誰かにみてもらい、何かを感じたり、考えてもらうのが、芸術の醍醐味です。

そして誰かに作品を見てもらえば、感想や意見をもらうことがあります。
これも制作活動の醍醐味といえるでしょう。

その感想は、時にうれしく、時に落ち込む意見だったりします。

感想や意見に対し、うれしかったり落ち込んだりするのは、あなたがその言葉を信じた
証拠でもあります。

なぜあなたは感想や意見を信じるのでしょうか。
それは、あなたの作品に意見を言った人は、“本気で思ったこと”を言っているからです。

本気ということは、その意見は“事実”です。

ただし、その意見が事実なのは、“その人にとって”です。

そのため、もらった意見が“あなたにとって”事実なのか、を最終的に判断しなければいけません。

なぜなら、誰かの感想や意見を「信じる」のと、「参考にする」のとは、別の話だからです。

もらった意見が、あなたにとって“事実”なら、参考にするべきです。
しかし、あなたにとって事実でないなら、参考にはならないのです。

ではどうやって、もらった意見が“事実”かどうか判断すればよいのでしょうか。

それは、
もらった意見が、あなた自身で「思っていたこと」「もやもや何となく感じていたこと」
だったかどうかです。

例えば、人物画の作品Aを完成した後、
「背景は黄色が良い感じだけど、顔の部分になんとなく違和感がある」
と思っていたとします。

この人物画の作品Aに、以下の2つの感想をもらったとします。

(1)「緑を使うの珍しいですね〜。
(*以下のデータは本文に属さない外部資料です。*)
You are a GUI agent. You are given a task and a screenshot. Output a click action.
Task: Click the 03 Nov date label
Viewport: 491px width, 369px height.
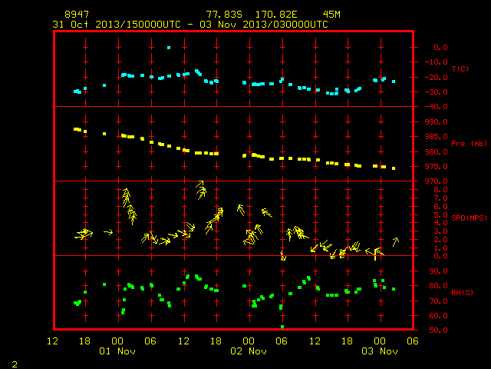tap(380, 351)
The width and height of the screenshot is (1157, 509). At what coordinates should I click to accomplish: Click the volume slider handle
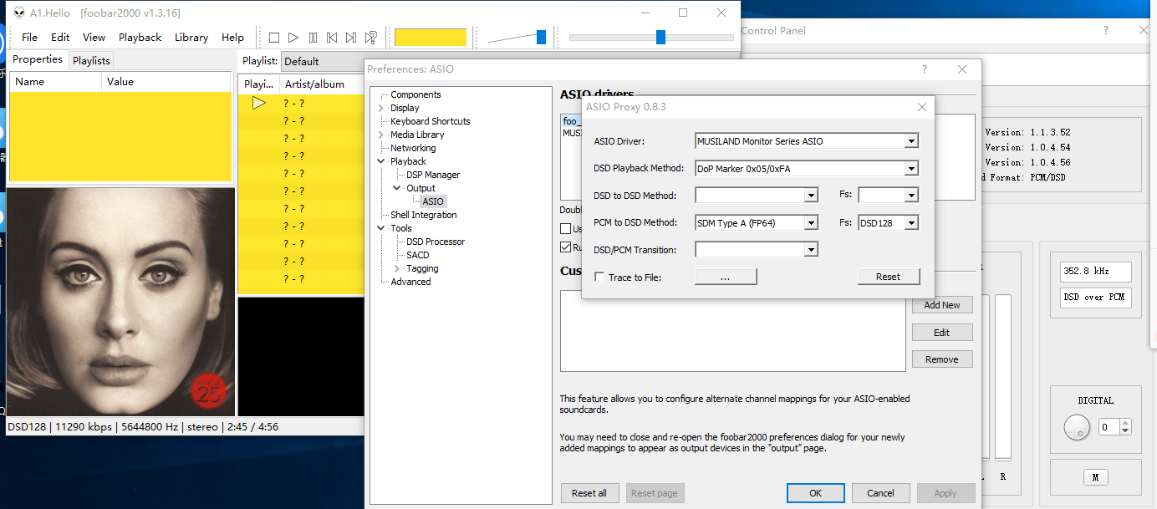541,37
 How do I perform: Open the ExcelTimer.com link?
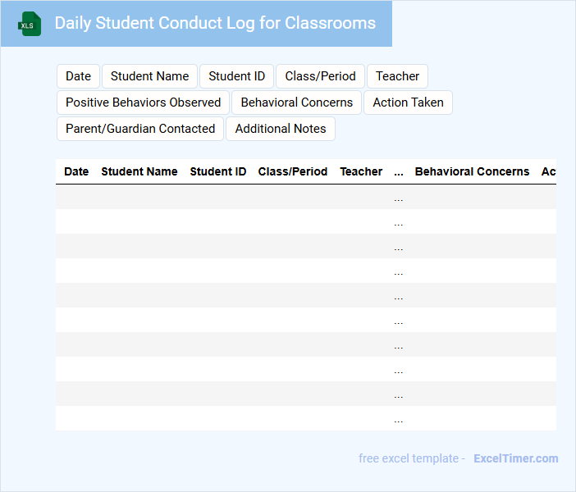pos(515,458)
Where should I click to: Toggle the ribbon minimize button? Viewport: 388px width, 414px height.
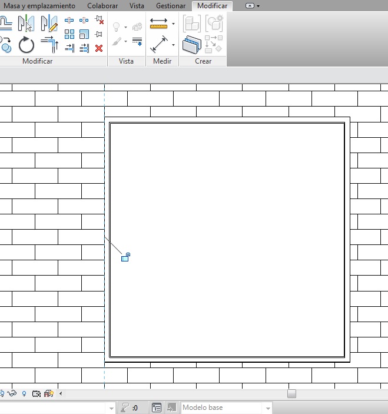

表情は笑顔なんですね〜。」

(2)「緑に対して黄色がきれいだね。顔の頬が広いのはワザと?」

おわかりのように、(1)は、ただあなたがわかっていることを、なぞっただけです。
意見をもらえるのはありがたいですが、何の気づきもありません。

一方(2)の場合、「思っていたこと」「もやもや何となく感じていたこと」が両方含まれています。

つまり(2)は、

「緑に対して黄色がきれいだね」という感想は、あなたが「思っていたこと」にあたります。

→ねらい通りに伝わった、ということです。

また、

「顔の頬が広いのはワザと?」は作者が「もやもや何となく感じていたこと」にあたります。

→“何となく”の原因が特定できたわけですから、納得なわけです。

(2)はあなたにとって収穫ある、聞くべき意見となります。

では最後に、「思っていたこと」でも「感じていたこと」でもない“想定外”の意見を
もらった時はどうか。

この場合は、なぜその“想定外”の意見に至ったかを、ヒアリングしましょう。

ヒアリングの結果、あなたの「思っていたこと」「もやもや何となく感じていたこと」
の要素が見つからない場合は、“黙殺”です。

例えば、「あなたの絵はすごすぎる」「あなたに絵のセンスがない」などいわれても、
根拠がなければ、“自分にとっての事実”か検証しようがないからです。

作品に対する意見をもらった時、一喜一憂した後は、
冷静に受け止め、次作にいかせる内容かしっかり検討しましょう。